Researchers Use LoRa Radios for Long-Range Through-Wall Respiration, Movement Tracking

Following work done on short-range through-wall tracking via reflected Wi-Fi signals, the same has now been achieved with LoRa at up to 30m.

Gareth Halfacree
4 years ago β€’ Sensors
The team found the LoRa system could track at distances up to 30m. (πŸ“·: Zhang et al)

Researchers from the University of Massachusetts, University of Colorado Boulder, Peking University, the Chinese Academy of Sciences, and the Institut Polytechnique de Paris have demonstrated how LoRa radio signals can be used for through-wall sensing at long ranges β€” in much the same way as Wi-Fi has been used over shorter distances.

"Wireless signals have been extensively utilized for contactless sensing in the past few years. Due to the intrinsic nature of employing the weak target-reflected signal for sensing, the sensing range is limited," the team explains in the paper's abstract. "For instance, Wi-Fi and RFID can achieve 3-6 meter sensing range while acoustic-based sensing is limited to less than one meter.

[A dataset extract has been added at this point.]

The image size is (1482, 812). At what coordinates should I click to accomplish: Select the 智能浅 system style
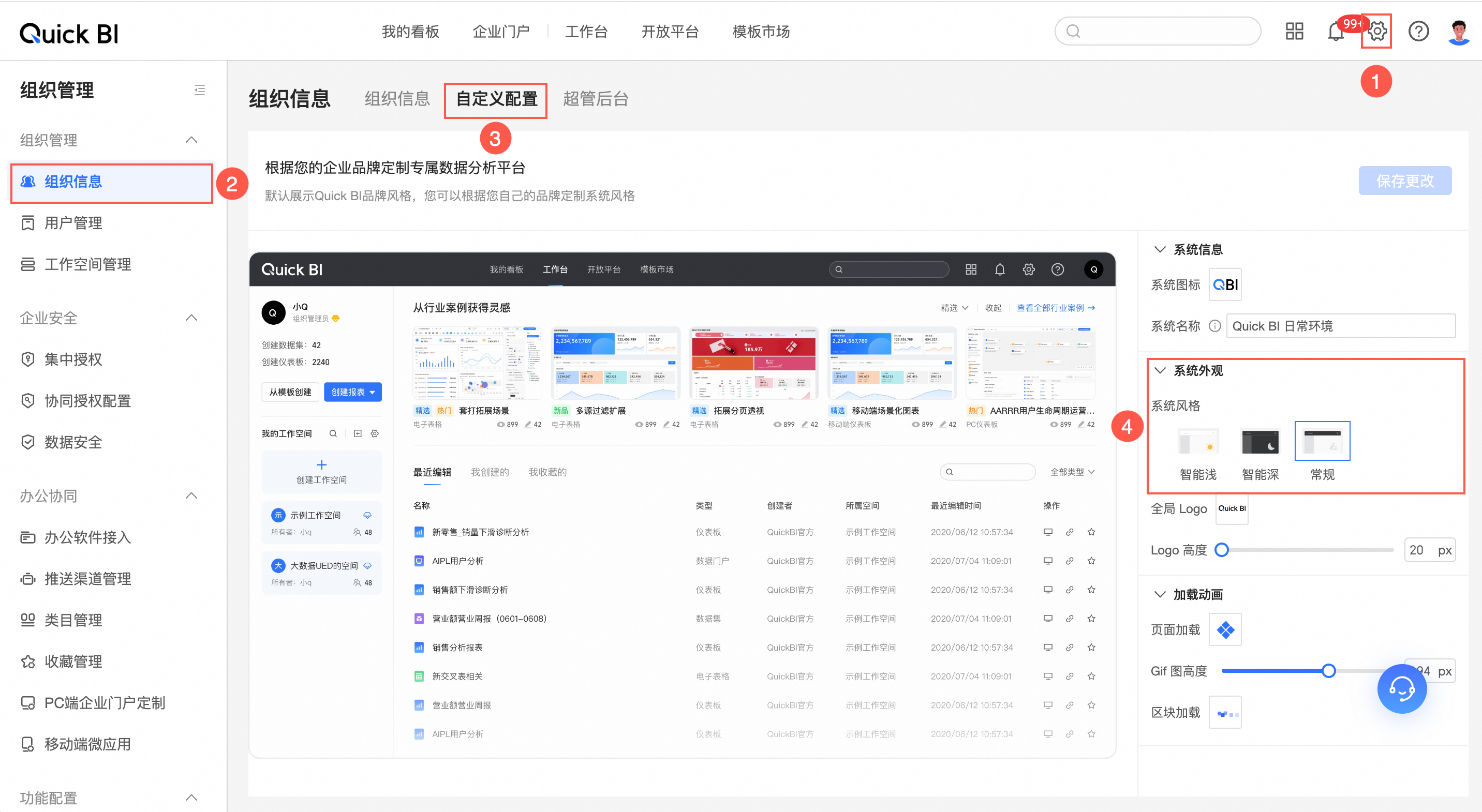(x=1198, y=442)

"In this work, we identify exciting sensing opportunities with LoRa, which is the new long-range communication technology designed for IoT communication. We explore the sensing capability of LoRa, both theoretically and experimentally."

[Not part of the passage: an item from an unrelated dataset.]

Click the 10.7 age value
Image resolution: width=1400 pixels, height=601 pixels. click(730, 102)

To prove the concept, the team built a prototype sensing system which paired a transmitter based on a Semtech SX1276 LoRa radio connected to an Arduino Uno microcontroller with a dual-antenna gateway based on an off-the-shelf laptop with a USRP B210 software-defined radio and the open source GNU Radio software.

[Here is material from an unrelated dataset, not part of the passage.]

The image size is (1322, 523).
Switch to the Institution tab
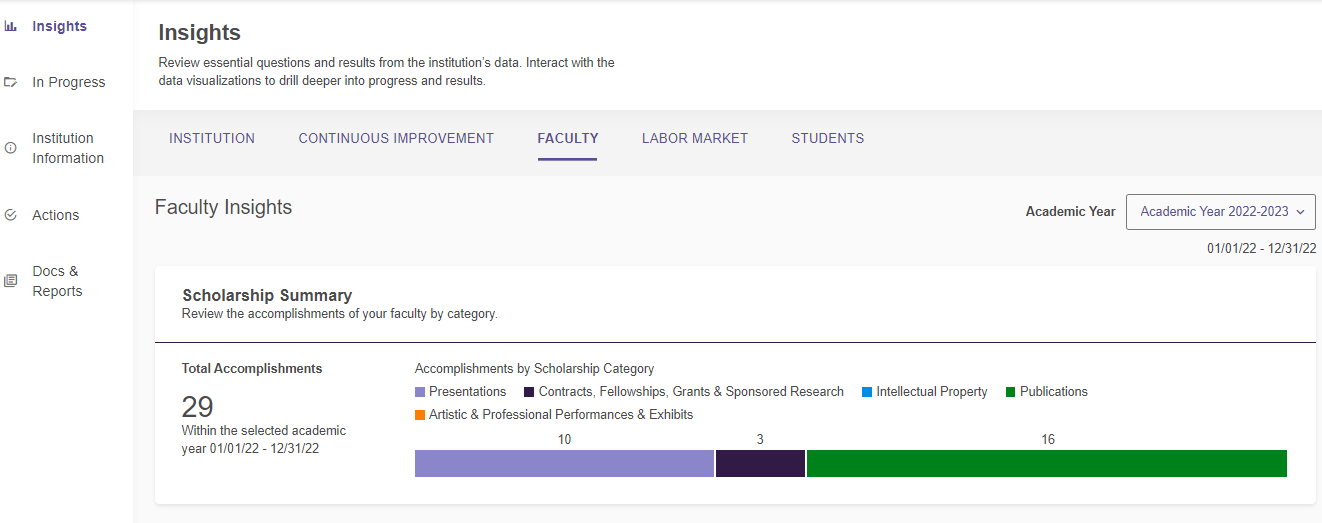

"Experimental results show that (1) human respiration can still be sensed when the target is 25 meters away from the LoRa devices, and 15 meters away with a wall in between," the team found, "and (2) human walking (both displacement and direction) can be tracked accurately even when the target is 30 meters away from the LoRa transceiver pair."

The full paper is available under open-access terms following its presentation at the ACM International Joint Conference on Pervasive and Ubiquitous Computing 2020 (UbiComp '20).